With these considerations in mind, this project is represented by an interdisciplinary knowledge matrix, which sets it apart from other projects. In this regard, contributions from various emerging methods are inevitable and have been considered in completely different case studies. These methods are justified in this study since they provide an innovative and unique perspective about performance dynamics in football, increasing its predictability and practical applicability within the context of ecological dynamics. So, ARCANE is an interdisciplinary project, which comprises mathematical methods carefully chosen considering the inputs provided by researchers from different disciplinary fields, such as sports sciences, mathematics and engineering, as well end users (e.g. coaches, sport managers and decision makers, etc.). This supports a convergence towards a mathematical representation of a competitive football match, while keeping the ecological perspective acknowledged by sport scientists and football professionals, thus supporting a ‘technological reading’ of the overall competitive football match. Hence, this approach has practical applications for coaches, sports analysts, exercise physiologists and practitioners in that it merges a large volume of data into a smaller set of variables, providing a more in-depth analysis than can be achieved by using traditional methods (e.g. statistics or notational analysis) to assess a competitive game or through the consideration of performance outcomes only.

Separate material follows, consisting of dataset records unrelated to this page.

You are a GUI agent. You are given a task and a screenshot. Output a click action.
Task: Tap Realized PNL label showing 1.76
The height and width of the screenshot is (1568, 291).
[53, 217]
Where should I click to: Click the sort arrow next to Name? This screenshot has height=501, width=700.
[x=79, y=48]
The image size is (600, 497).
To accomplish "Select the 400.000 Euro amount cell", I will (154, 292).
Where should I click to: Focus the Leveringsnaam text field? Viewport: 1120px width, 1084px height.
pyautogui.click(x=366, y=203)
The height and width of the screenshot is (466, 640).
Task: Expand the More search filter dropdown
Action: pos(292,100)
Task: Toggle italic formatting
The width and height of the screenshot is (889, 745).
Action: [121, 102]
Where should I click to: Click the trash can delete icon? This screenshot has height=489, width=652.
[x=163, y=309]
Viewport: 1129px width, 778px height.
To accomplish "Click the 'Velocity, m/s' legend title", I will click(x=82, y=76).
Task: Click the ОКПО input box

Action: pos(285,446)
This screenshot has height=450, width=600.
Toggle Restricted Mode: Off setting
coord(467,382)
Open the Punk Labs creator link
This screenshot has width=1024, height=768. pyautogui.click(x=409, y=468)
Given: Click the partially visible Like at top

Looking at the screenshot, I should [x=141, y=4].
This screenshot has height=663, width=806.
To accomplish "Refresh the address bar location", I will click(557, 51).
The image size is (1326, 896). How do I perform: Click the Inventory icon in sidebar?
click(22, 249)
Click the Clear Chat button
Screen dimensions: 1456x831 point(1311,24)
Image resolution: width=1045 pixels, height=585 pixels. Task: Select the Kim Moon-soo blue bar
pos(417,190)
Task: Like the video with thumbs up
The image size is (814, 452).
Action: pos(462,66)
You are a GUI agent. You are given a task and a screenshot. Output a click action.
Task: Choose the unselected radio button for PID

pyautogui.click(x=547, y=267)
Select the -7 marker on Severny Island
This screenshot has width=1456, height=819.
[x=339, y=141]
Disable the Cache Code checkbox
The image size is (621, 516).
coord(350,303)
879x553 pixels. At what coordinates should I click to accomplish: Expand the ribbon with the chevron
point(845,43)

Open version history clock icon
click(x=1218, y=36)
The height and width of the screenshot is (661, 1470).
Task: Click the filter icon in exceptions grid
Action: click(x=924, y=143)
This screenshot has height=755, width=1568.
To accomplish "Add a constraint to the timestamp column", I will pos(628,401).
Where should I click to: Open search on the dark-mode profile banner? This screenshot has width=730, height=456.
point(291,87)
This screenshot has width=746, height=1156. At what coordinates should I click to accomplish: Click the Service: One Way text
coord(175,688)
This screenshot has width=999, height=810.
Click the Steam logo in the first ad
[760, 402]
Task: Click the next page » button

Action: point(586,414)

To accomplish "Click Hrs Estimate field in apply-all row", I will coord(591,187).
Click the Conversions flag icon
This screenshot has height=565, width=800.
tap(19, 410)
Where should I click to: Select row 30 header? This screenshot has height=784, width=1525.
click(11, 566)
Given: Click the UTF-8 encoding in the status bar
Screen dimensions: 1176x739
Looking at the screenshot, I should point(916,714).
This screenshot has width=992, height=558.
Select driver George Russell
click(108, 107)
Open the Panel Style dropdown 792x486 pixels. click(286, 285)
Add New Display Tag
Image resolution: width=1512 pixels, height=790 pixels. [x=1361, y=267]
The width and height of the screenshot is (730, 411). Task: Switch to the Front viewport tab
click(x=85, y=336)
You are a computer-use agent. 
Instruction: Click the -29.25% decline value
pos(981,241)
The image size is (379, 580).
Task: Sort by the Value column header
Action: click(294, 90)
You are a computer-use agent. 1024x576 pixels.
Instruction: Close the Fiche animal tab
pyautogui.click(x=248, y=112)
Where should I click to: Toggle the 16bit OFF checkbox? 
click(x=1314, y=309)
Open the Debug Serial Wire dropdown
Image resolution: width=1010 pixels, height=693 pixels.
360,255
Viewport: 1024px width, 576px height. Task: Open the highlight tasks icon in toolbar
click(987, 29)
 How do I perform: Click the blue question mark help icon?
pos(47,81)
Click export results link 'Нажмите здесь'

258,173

This acquired information is useful for coaches and a technical support team to the extent that it iteratively provides a ‘probabilistic tendency’ of what comprises a game over time.

4 Conclusion

Implementing an ecological dynamics perspective, the ARCANE project aims to deeply analyse football teams as open complex systems characterised by adaptive behaviours as a result of continuous dynamic interactions between players [24, 25]. Despite the massive variability and complexity inherent to any particular football match, we consider that ARCANE can be useful to assess the existence of dynamic patterns of interpersonal coordination tendencies that emerge between players at various levels of analysis [26]. Therefore, it is our belief that combining all of these features, which are closely associated with the theoretical assumptions behind the ecological dynamics framework, can lead towards a solution to the ‘Big Data’ challenge, which can then be measured/assessed through the ARCANE framework using a comprehensive and integrated perspective that goes beyond traditional statistical or notational analyses of a competitive game.

The ARCANE project settles on the fact that an ecological dynamics perspective may contain general principles to understand the overall non-linear dynamics of football [10], at the ‘micro-level’ of individual changes in athletes’ behavioural evolution over time or the ‘macro-level’ predictions of the final outcomes of competitive football matches. These principles underpin the process of adaptation to a specific performance environment, providing a platform for sport players to develop expertise.